- What you need to do
A – According to the article on Grand Prix attendance, how many paying spectators was the Istanbul event officially said to have attracted?
B – Proceed with the article on Grand Prix attendance, picking up after its last sentence.

- Excerpt to read
--- Start ---

For the past two years the Chinese Grand Prix advertised its emptiness to the world by converting grandstands into giant billboards for the 2010 World Exposition to be held in host city Shanghai between May and October next year.
Whilst the massive sets of 2 0 1 0 surely did wonders for the "Better City - Better Life" fair, they certainly did not do F1 any favours, and thus it was interesting (if rather depressing) to note that the Turkish organisers chose rather to disguise the empty stands.
Covered grandstands at Istanbul © LAT
Officially the event is said to have attracted 32,000 payers (versus the "official' 40,000 in 2008), but said one wag acquainted with such matters, "in that case about 12,000 of them wore black canvas outfits..."
So depressing as it for the drivers to put heart and soul into careering around a facility filled to less than a fifth of its capacity that Mark Webber suggested that the organisers should have thrown the gates open on race day to bolster attendance, adding that he and Jenson Button had discussed the scenario during the parade lap.
There exist suspicions, of course, that China did that on race day last year and this - when various stands which previously resembled mortuaries were suspiciously full - particularly as said fans were all clad in identical uniforms and quick-step marched to their seats and departed to their decidedly non-civilian buses immediately the flag dropped.
But, is that truly the answer to an attendance problem which seldom exists in F1's traditional heartland, and then only when calendars were packed geographically and chronologically: Nurburgring-Hockenheim-Spa or Austria-Hungary?
Felipe Massa, too, was concerned on Sunday: "I think when you come here and you see in the city that there are massive fans around, and you come here and see that there is nobody then you know that it is just too expensive.
"So we have to make it cheaper. We prefer to race at a track with cheaper tickets but a lot of people inside, because if they put down the price of the tickets it would be full."
The Brazilian has a point - to a degree. Sao Paulo, his home town, and Istanbul have roughly similar populations and by no stretch of the imagination can the South American metropolis be filled only with wealthy fans, yet his race regularly attracts a full-house despite ticket and (GP weekend) hotel prices which run at roughly double the Istanbul rate.

--- End ---

- Source excerpt
--- Start ---

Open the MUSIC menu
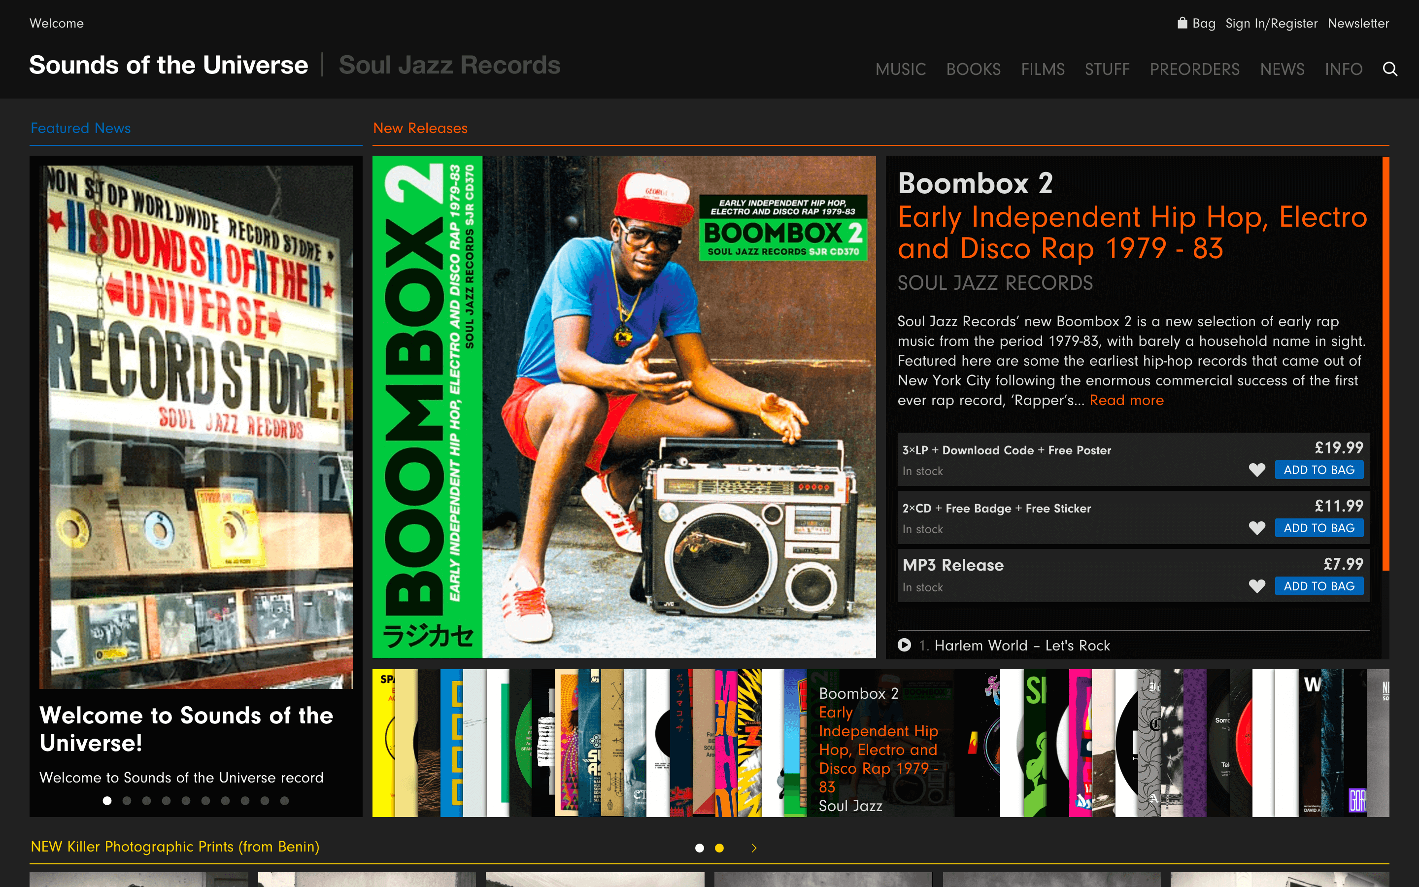The width and height of the screenshot is (1419, 887). pos(900,69)
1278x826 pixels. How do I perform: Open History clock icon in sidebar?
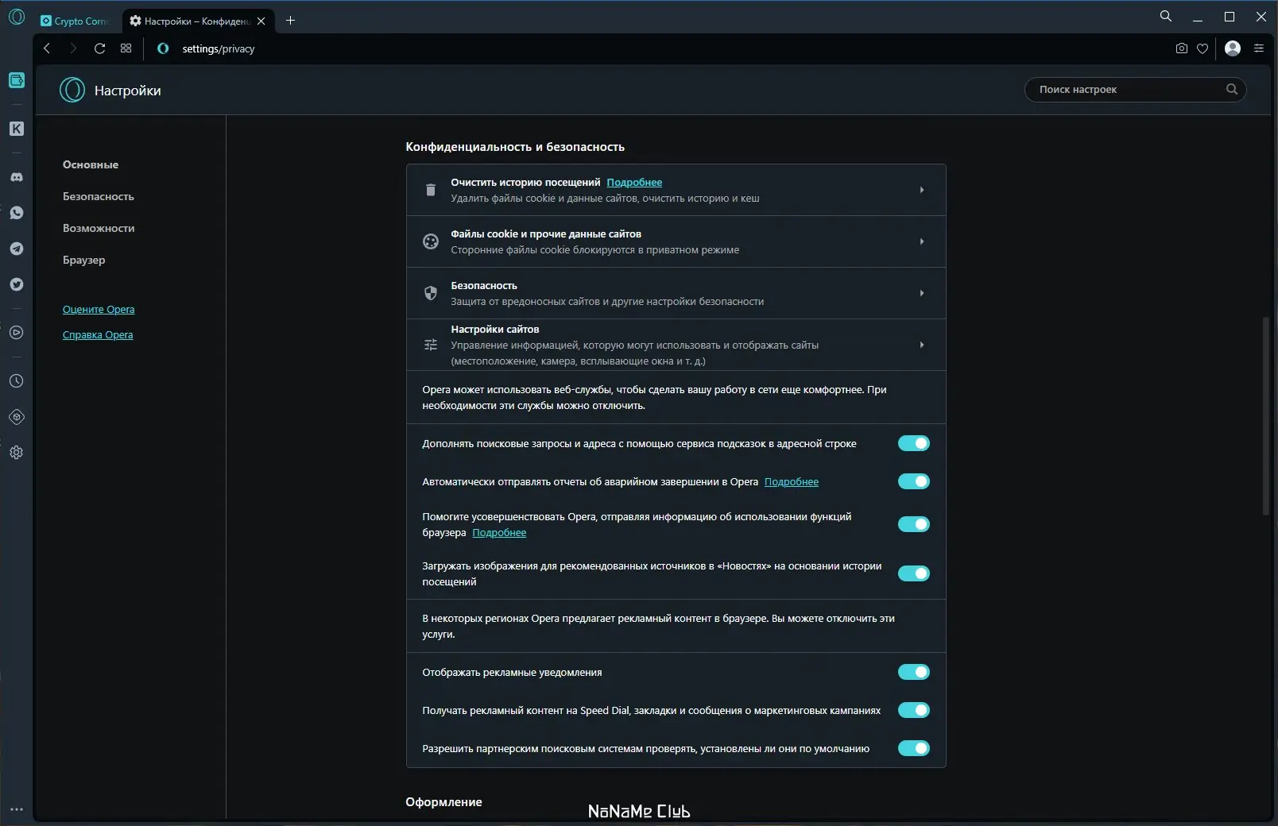[17, 381]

--- End ---

- Answers to the problems
A – 32,000

B –
It is all too easy to dismiss drivers as a bunch of employees who should do as told and make no comment in the process, but that is to overlook that, without exception, they came into the sport as fans, then gave the driving lark a bash. When the realisation hit them that they had talents not bestowed upon mere mortals, they climbed the ladder - but does that special skills set disqualify them from having real-world opinions?
Spectators at Interlagos © LAT
Istanbul Park sits just south of the crossroads between east and west and north and south, and in addition to the country's own (72m) population, attracts race-goers from Bulgaria (which is down for a WRC event in 2010), Greece, Romania and various Adriatic countries. Interestingly, a quick straw survey of cars entering the circuit showed comparatively few local registrations, and a host of BG, GR and RO plates. What TR cars there were, seemed to be driven by F1 personnel.
Yes, such a survey is far from scientific, but when it walks like a duck and quacks like one, seldom is it a stork. In any event, covering the empty stands is hardly rocket science, either. Nor is grasping the fact that not every country has a motorsport culture, just as curling and jukskei (a peculiarly macho South African pastime), or, for that matter, bullfighting don't enjoy universal followings...
That the economic situation has affected race attendances is obvious, but, saliently, it is the "propaganda grands prix" that have been hardest hit. Australia was down, yes, but not as much as the three grands prix (Malaysia, China, Bahrain) which followed, and whilst Barcelona and Monaco were far from full houses, they had no need to revert to crude cloth.
All of which would suggest that F1 can hold its own in traditional territories despite the downturn, which is, in turn, borne out by TV ratings, which according to FOTA vice-chairman and Toyota Motorsport president John Howett, are on the up.
"If you look at the viewing figures that we receive at Toyota," said Howett after the race in Turkey, "they are encouraging and our sport is as strong as it has ever been, proving that there is nothing inherently wrong with the product of Formula 1."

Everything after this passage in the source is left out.